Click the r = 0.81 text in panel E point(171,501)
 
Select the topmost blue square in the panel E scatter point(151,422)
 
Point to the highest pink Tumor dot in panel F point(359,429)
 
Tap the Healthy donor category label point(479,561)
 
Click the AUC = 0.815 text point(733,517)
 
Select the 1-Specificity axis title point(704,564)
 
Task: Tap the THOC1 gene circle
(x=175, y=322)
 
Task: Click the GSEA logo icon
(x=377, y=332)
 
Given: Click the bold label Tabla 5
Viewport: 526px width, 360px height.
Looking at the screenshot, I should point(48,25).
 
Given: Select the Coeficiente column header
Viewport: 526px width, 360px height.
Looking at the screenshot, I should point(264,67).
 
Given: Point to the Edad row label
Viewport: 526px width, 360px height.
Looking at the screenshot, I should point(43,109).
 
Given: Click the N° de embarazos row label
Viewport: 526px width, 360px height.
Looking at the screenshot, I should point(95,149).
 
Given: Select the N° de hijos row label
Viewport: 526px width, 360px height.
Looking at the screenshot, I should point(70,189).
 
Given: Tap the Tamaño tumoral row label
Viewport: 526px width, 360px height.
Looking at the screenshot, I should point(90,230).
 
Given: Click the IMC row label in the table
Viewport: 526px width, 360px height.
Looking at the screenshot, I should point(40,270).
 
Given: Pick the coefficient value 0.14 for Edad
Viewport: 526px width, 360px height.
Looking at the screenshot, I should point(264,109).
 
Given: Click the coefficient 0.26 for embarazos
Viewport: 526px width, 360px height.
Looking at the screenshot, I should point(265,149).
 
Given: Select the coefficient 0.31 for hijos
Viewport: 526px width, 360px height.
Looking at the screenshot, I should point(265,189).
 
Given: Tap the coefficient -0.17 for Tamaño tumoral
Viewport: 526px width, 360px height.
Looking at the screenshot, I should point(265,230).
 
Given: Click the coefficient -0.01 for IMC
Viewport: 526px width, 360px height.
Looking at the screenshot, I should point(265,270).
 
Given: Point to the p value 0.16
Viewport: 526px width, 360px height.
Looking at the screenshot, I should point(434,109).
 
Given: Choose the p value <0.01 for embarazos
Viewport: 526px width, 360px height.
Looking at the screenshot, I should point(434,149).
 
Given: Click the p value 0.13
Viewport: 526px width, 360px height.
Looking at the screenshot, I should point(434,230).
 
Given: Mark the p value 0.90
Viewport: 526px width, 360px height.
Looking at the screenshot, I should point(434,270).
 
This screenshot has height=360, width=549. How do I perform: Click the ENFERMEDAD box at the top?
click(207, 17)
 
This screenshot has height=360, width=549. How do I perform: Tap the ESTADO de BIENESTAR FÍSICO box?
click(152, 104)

— What is expected —
Return nothing but the lines from the top of the records above through the line that has "Select the 1-Specificity". Keep each one exact.

— Answer box —
Click the r = 0.81 text in panel E point(171,501)
 
Select the topmost blue square in the panel E scatter point(151,422)
 
Point to the highest pink Tumor dot in panel F point(359,429)
 
Tap the Healthy donor category label point(479,561)
 
Click the AUC = 0.815 text point(733,517)
 
Select the 1-Specificity axis title point(704,564)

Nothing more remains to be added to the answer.